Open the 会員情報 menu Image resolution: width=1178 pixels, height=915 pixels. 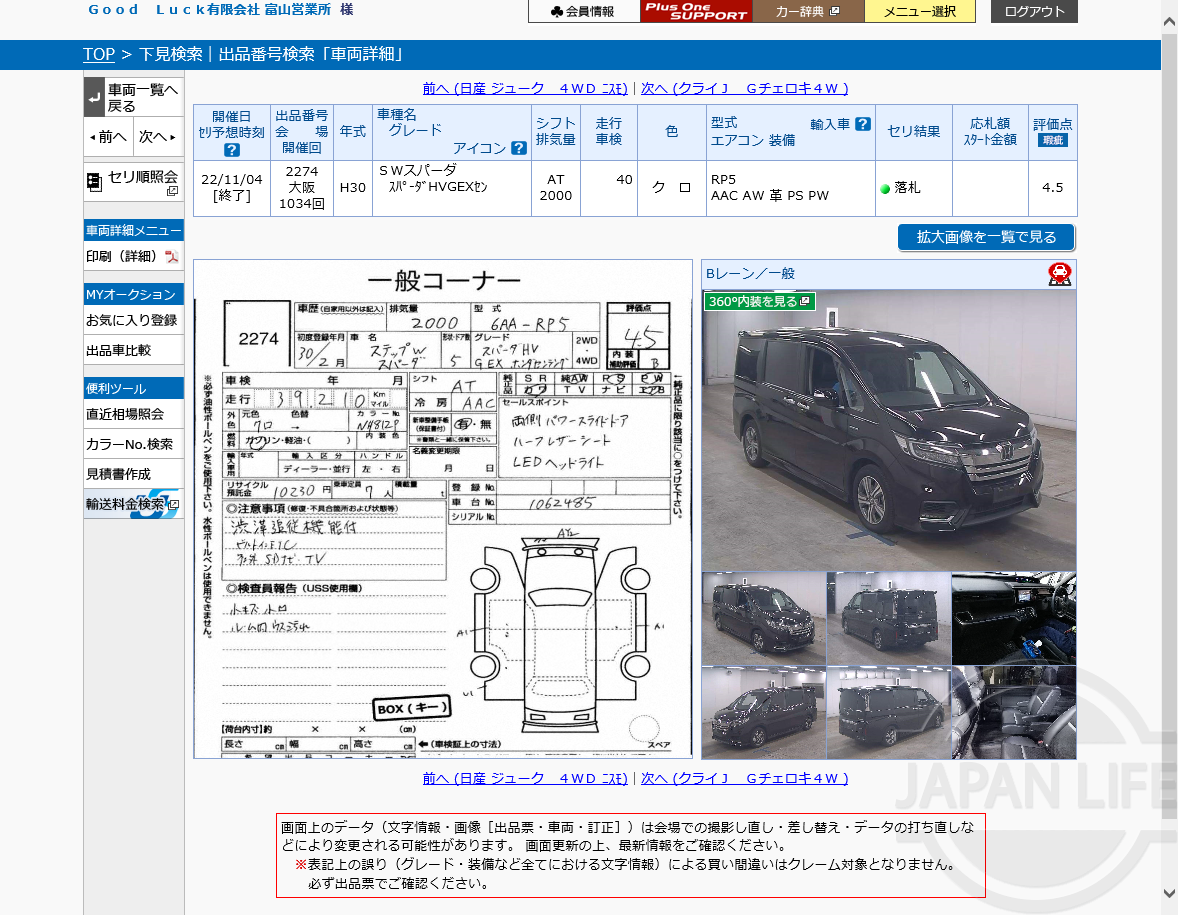coord(584,11)
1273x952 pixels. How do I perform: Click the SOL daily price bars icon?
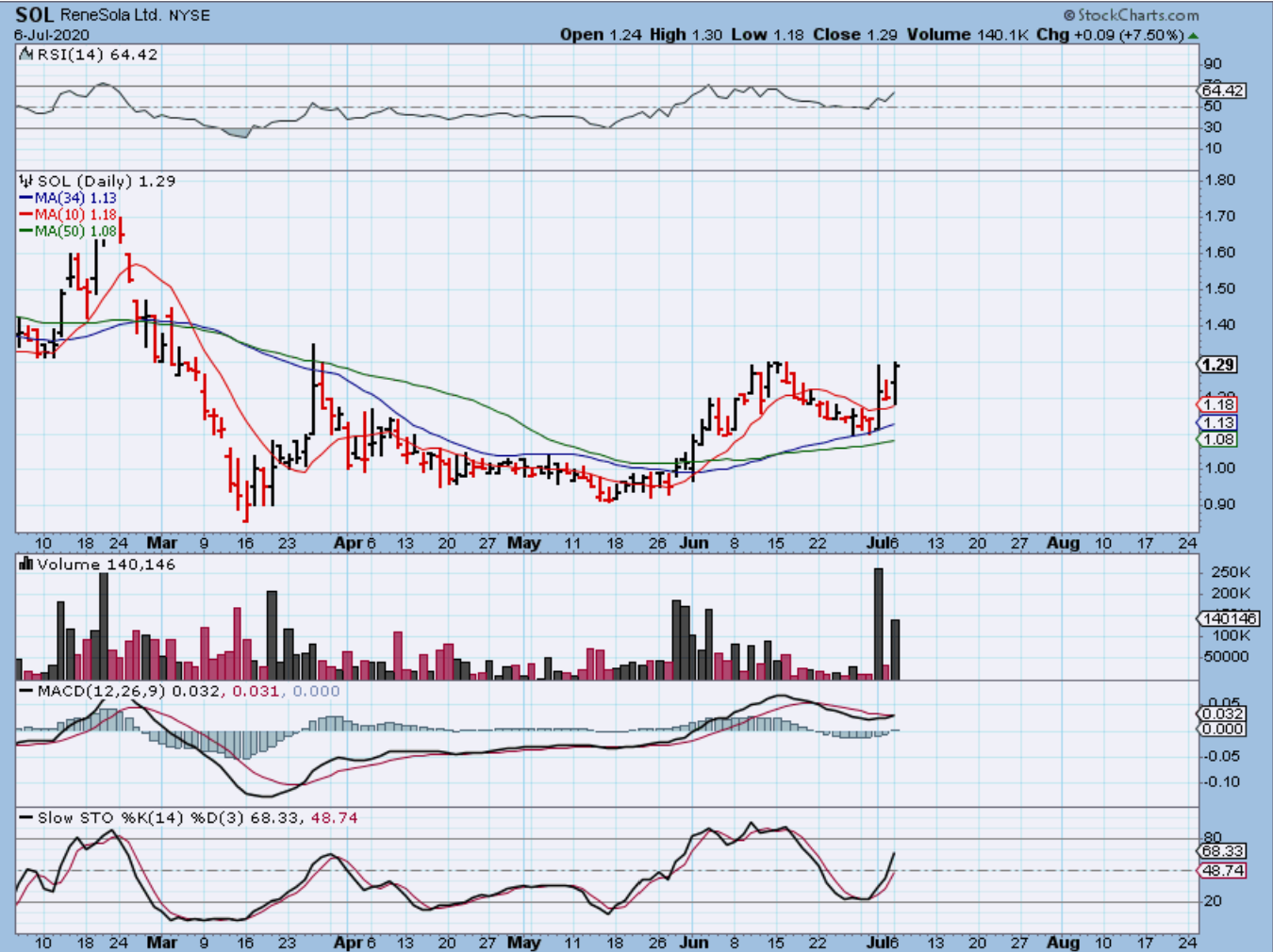coord(26,181)
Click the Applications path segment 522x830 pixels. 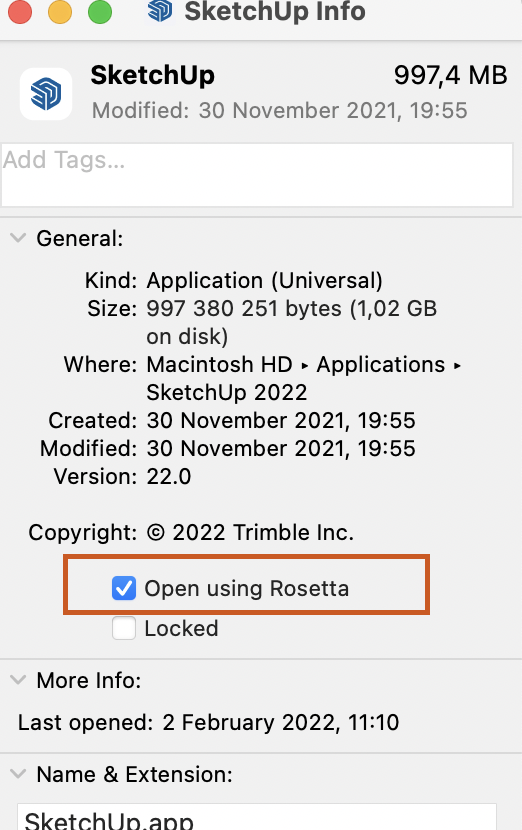(x=381, y=365)
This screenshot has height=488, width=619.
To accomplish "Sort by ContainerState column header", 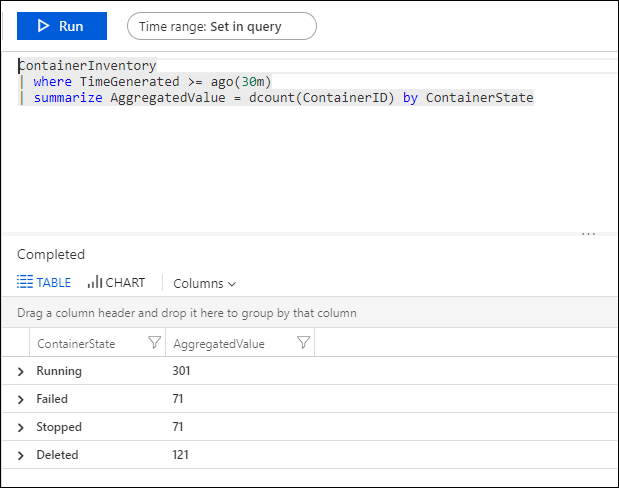I will click(x=76, y=343).
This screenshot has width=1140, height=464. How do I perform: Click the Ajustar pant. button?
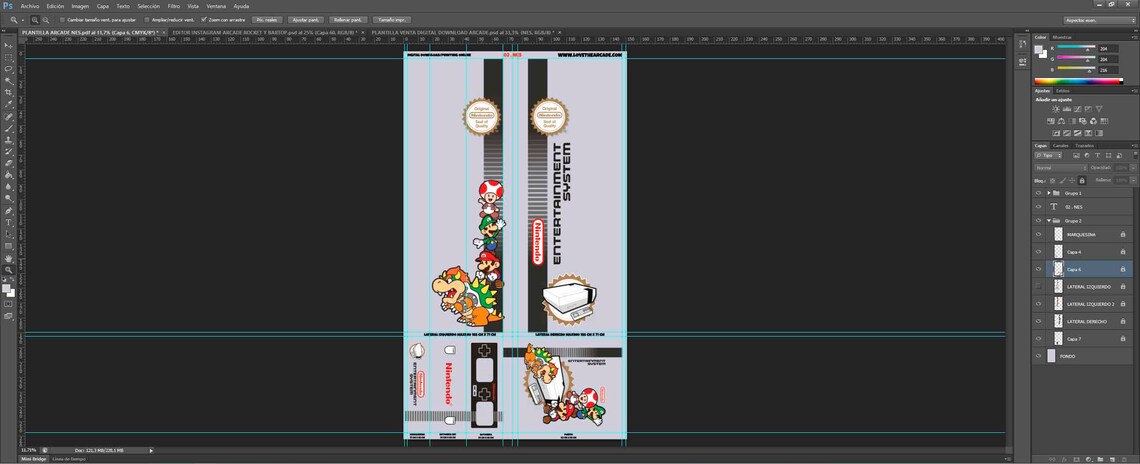305,20
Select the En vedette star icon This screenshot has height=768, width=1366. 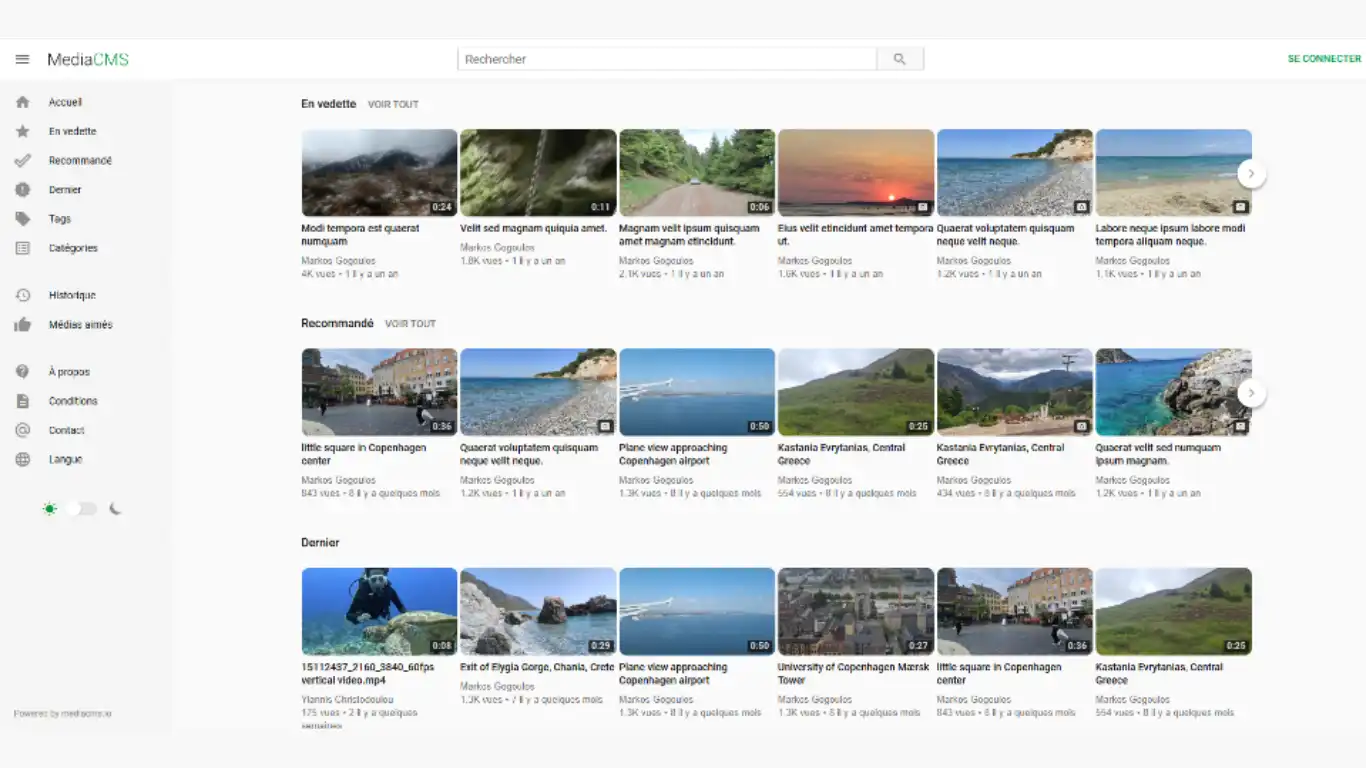23,131
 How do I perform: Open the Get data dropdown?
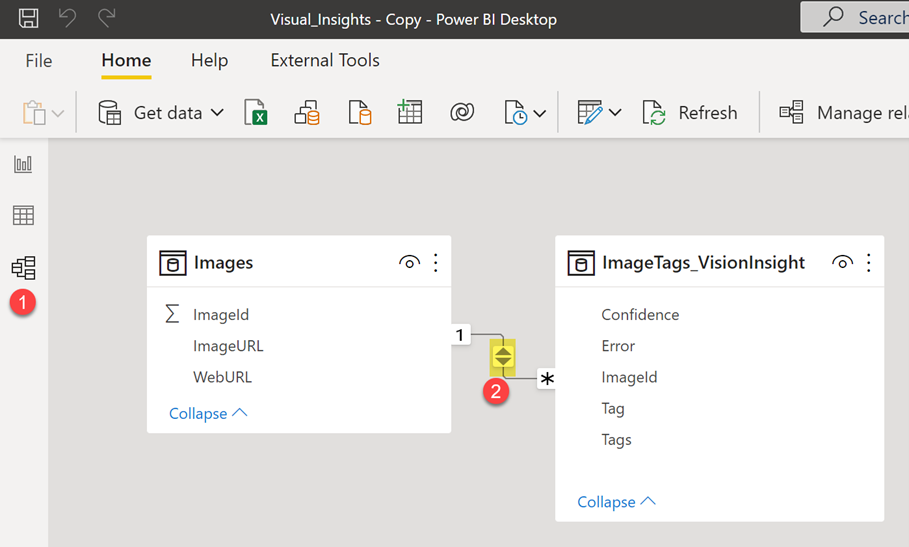(x=217, y=113)
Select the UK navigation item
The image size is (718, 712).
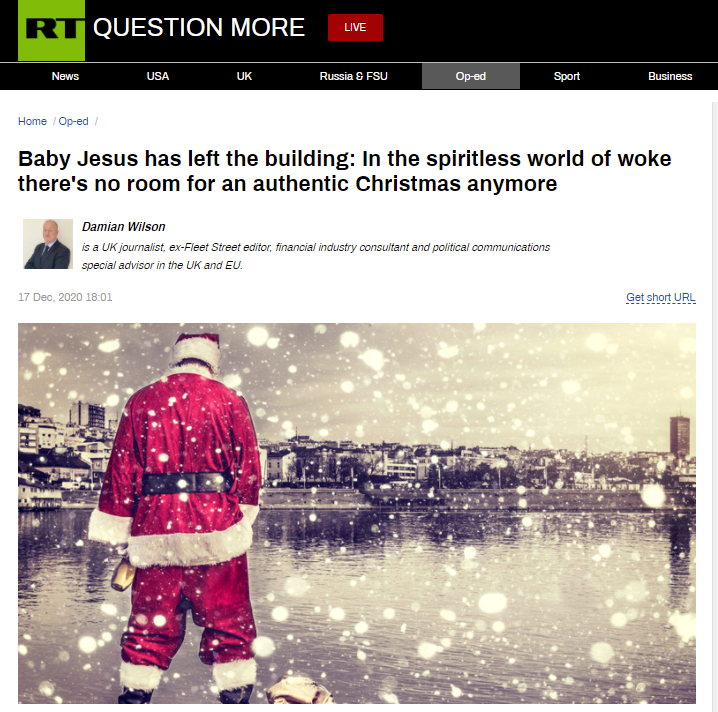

• • •

How to complete this task: With the pictures left out, copy exactly the lines from the one containing "How do I perform: Open" through the final line of the records above, both included.

Task solution:
 How do I perform: Open the Get data dropdown?
(x=217, y=113)
Select the UK navigation item
The image size is (718, 712).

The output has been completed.